For 4.5 instruct, you'd likely want ubergarm's or Thireus's existing 4.5 quants, like: https://huggingface.co/ubergarm/GLM-4.5-GGUF

Downtown-Case

17 days ago

•

edited 17 days ago

@floory Try this

https://huggingface.co/Downtown-Case/GLM-4.5-Base-128GB-RAM-IQ2_KL-GGUF

V2 is around Unsloth UD-IQ2_XXS size (115GB), but should be lower loss and somewhat faster.

Theoretically, more tensors could be IQ3_KT to make it even better, at the cost of some context size and inference speed.

Bikkies

16 days ago

@Downtown-Case Ohhh base model, that all makes sense now, I am dumb. It works perfectly then!

Doctor-Chad-PhD

10 days ago

We are so back

binganao

10 days ago

I need a model that is about 50B A10B

Dampfinchen

2 days ago

I need a model that is about 50B A10B

To me it is insane that this model size is not explored. Mistral did it first with Mixtral and it was by far the highest performing model that can be run on a mainstream computer ( 8 GB VRAM + 32 GB RAM according to steam hardware survey).

On such a system, A30B A3B runs much faster than reading speed, but due to its low active params it is nowhere near as competent enough, while a model size like Mixtral would still get you decent speeds but far, far higher quality on a mainstream PC.

ZHANGYUXUAN-zR

Z.ai org 2 days ago

The Air model is still being prepared. We will update you as soon as we have any new information.

Downtown-Case

2 days ago

•

edited 2 days ago

I need a model that is about 50B A10B

To me it is insane that this model size is not explored. Mistral did it first with Mixtral and it was by far the highest performing model that can be run on a mainstream computer ( 8 GB VRAM + 32 GB RAM according to steam hardware survey).

On such a system, A30B A3B runs much faster than reading speed, but due to its low active params it is nowhere near as competent enough, while a model size like Mixtral would still get you decent speeds but far, far higher quality on a mainstream PC.

Perhaps.
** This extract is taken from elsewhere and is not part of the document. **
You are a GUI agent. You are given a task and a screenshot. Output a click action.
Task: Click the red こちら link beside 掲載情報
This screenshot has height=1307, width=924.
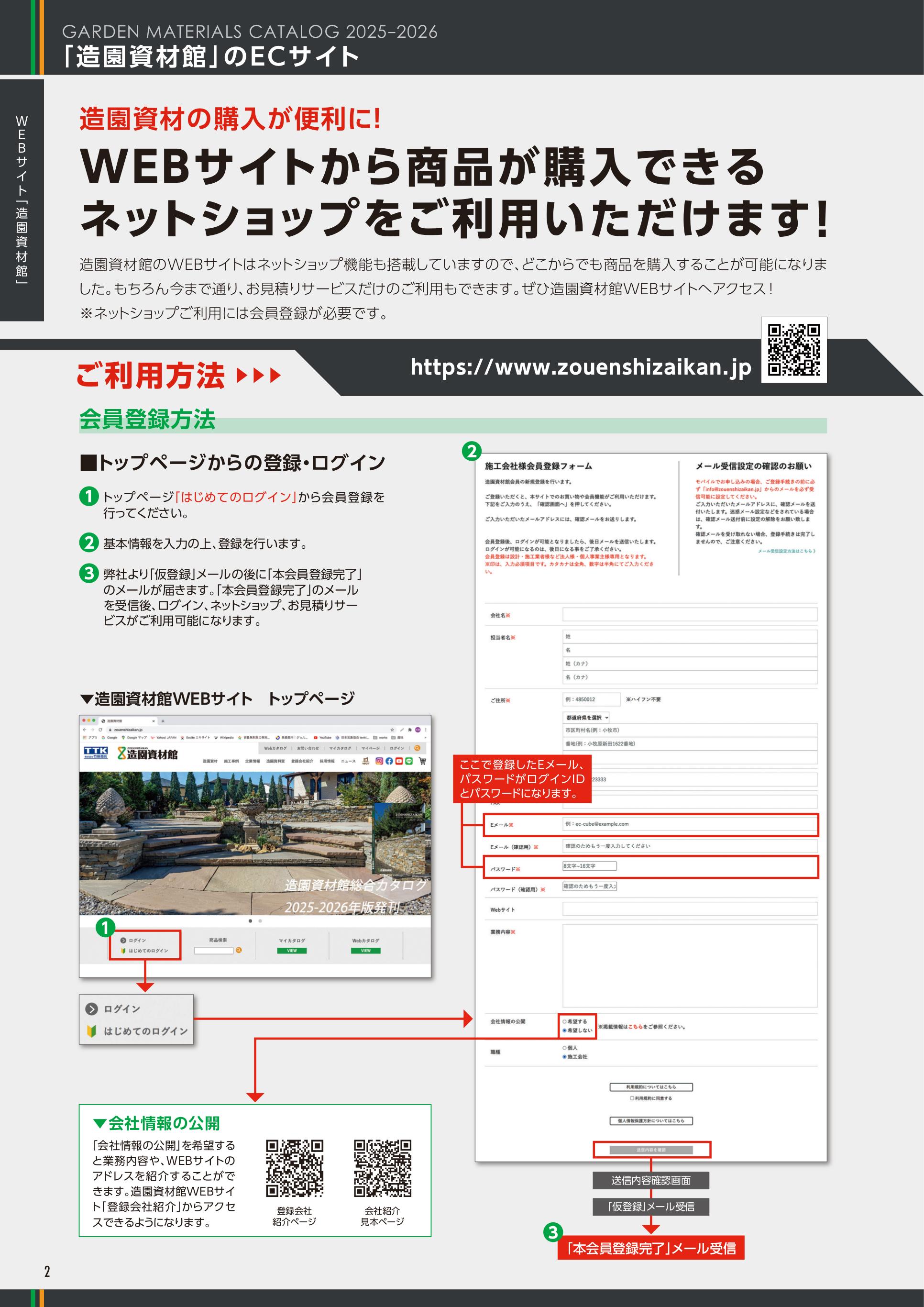point(636,1028)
But there are already some good models in this range, like Jamba Mini, Qwen Next highly quantized, Klear, Ring, an ERNiE model I think, and so on. More than I can remember.

Air 120B is pretty perfect for 8GB+64GB, which IMO is still a somewhat reasonable configuration.

Downtown-Case

2 days ago

Also, I am looking forward to 4.6 Air, whatever it may be. My hope is that it’s something architecturally experimental.

Bikkies

2 days ago

Yes, air at 120B is perfect, it would be a shame to force it to be smaller. A smaller version in addition would be alright.

gghfez

1 day ago

Hopefully it's just GLM-4.6 but smaller, like GLM-4.5 -> GLM-4.5-air. All the tooling supports it.